Last modified: 2013-01-29 17:59:51 UTC
The ETA generated for page text dumps is based on the total number of revisions in the project rather than on the number of revisions we are actually going to retrieve for the chunk (which is unknown; we don't know how many revisions are contained in the 2 million range of pageIDs we might be getting in one chunk file, and we would be waiting a *very* long time for a select count(*) to complete). Fix this to give some reasonable estimate.

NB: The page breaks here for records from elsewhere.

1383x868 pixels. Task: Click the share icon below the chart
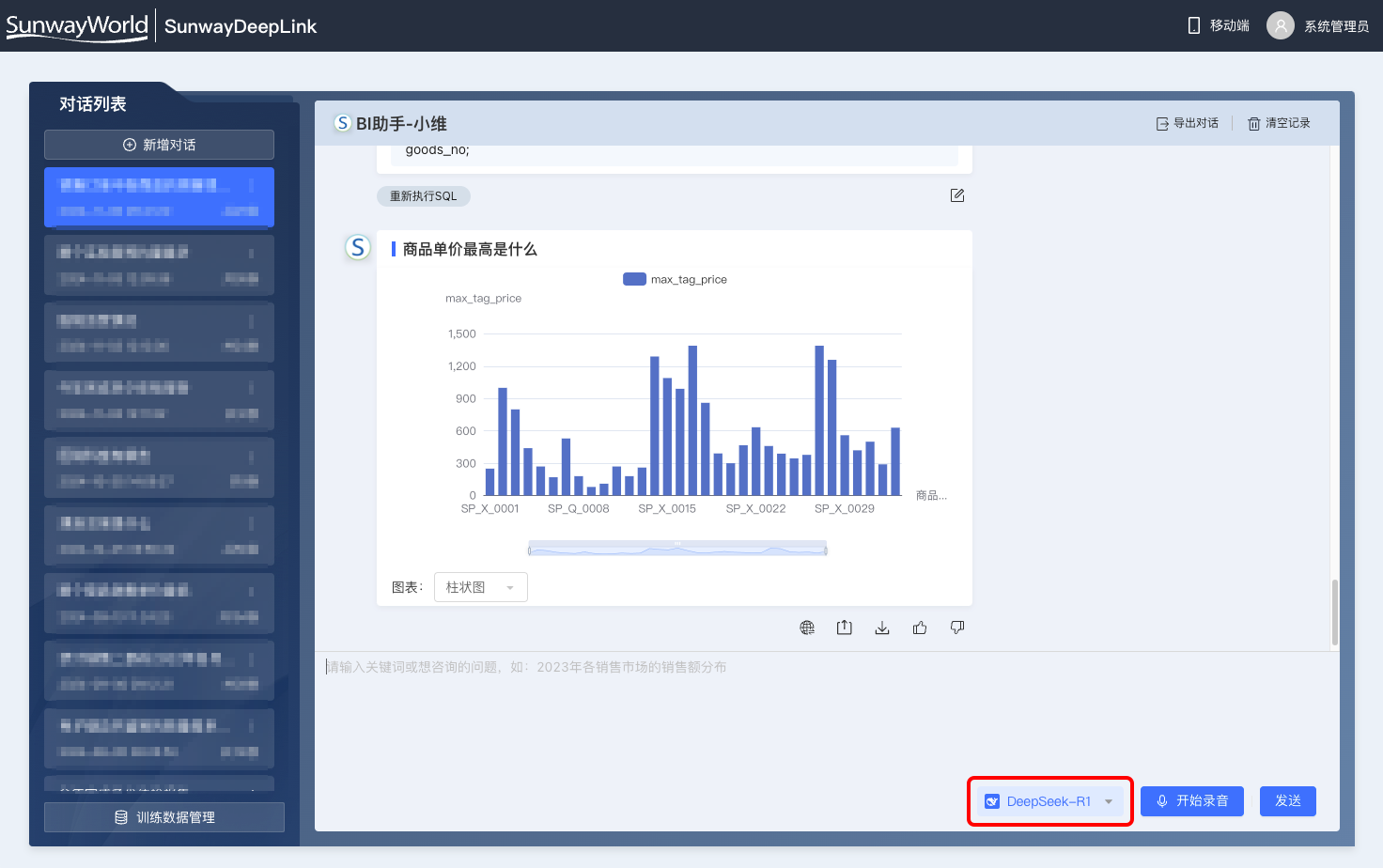[845, 628]
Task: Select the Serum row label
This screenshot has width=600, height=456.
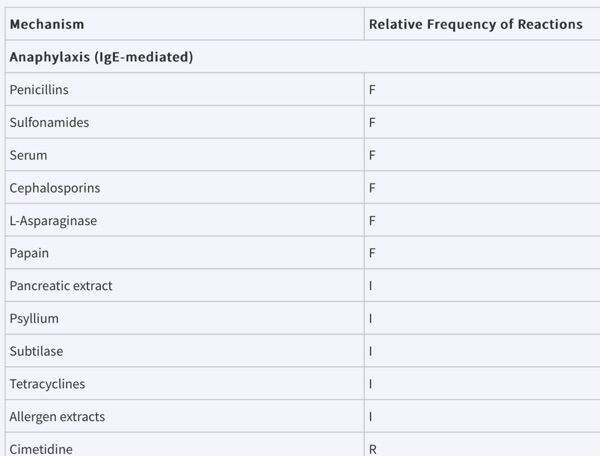Action: pyautogui.click(x=28, y=155)
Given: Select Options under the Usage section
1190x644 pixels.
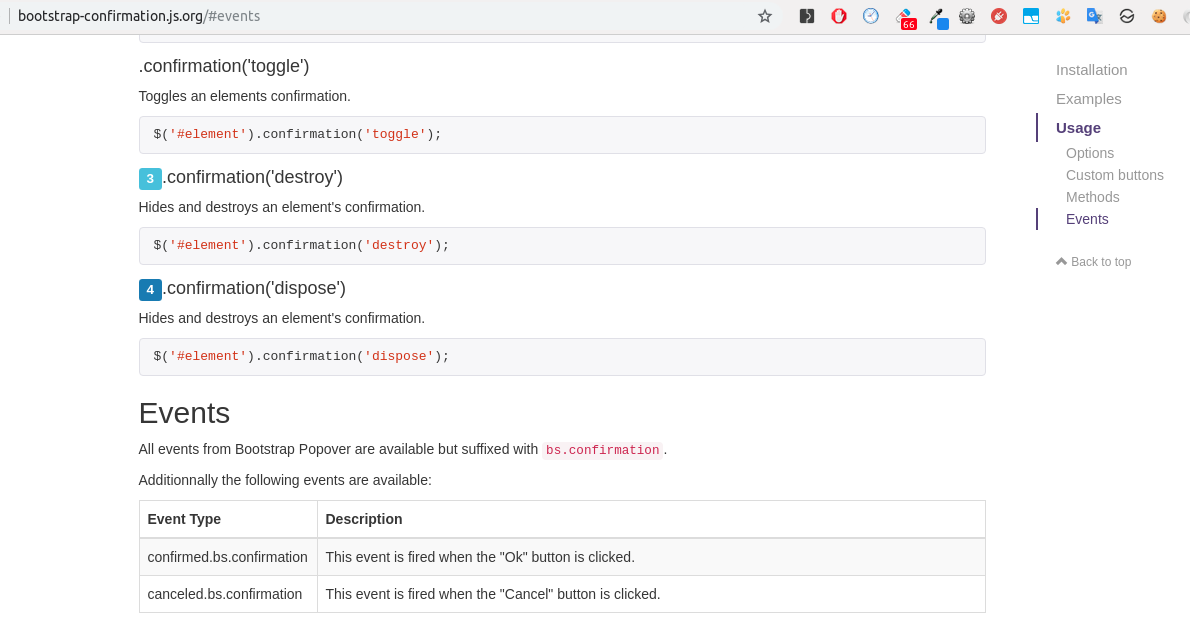Looking at the screenshot, I should 1089,153.
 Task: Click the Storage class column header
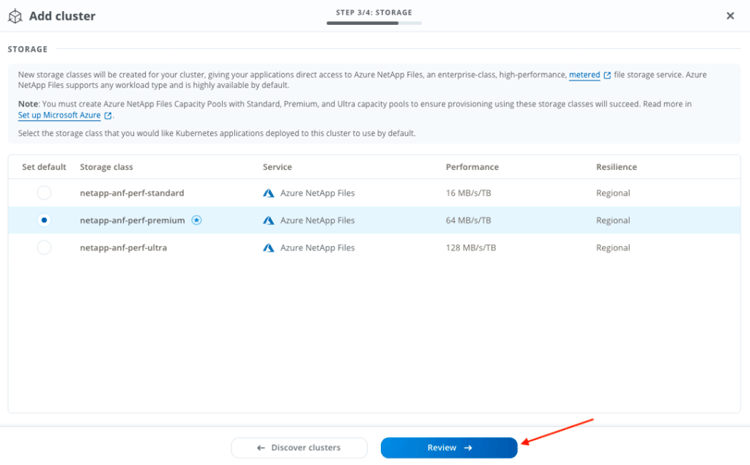pos(106,167)
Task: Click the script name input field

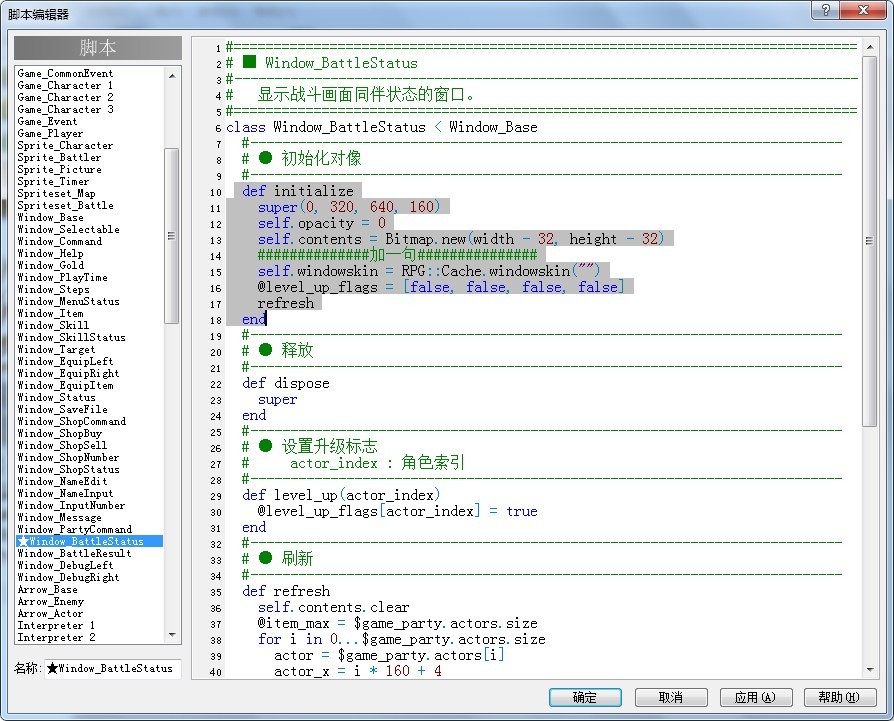Action: coord(113,669)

(In reply to comment #0) > The ETA generated for page text dumps is based on the total number of > revisions in the project rather than on the number of revisions we are actually going Looking at http://dumps.wikimedia.org/backup-index.html I see that some processes don't even provide an ETA at all: 2013-01-29 17:37:42 cswiki: Dump in progress 2013-01-29 14:14:25 in-progress All pages with complete edit history (.7z) cswiki-20130129-pages-meta-history.xml.7z 1.0 GB (written) Is that intended? And to who is showing an ETA interesting?
The recompression steps, for example, don't show an eta because there is no simple way to make an estimate. The only steps with an eta are those that walk through XML, and based on page and revision info they generate an estimate. People watch these to find out when their favorite file is going to complete. I've also gotten bug reports based on the eta being much longer than it should be.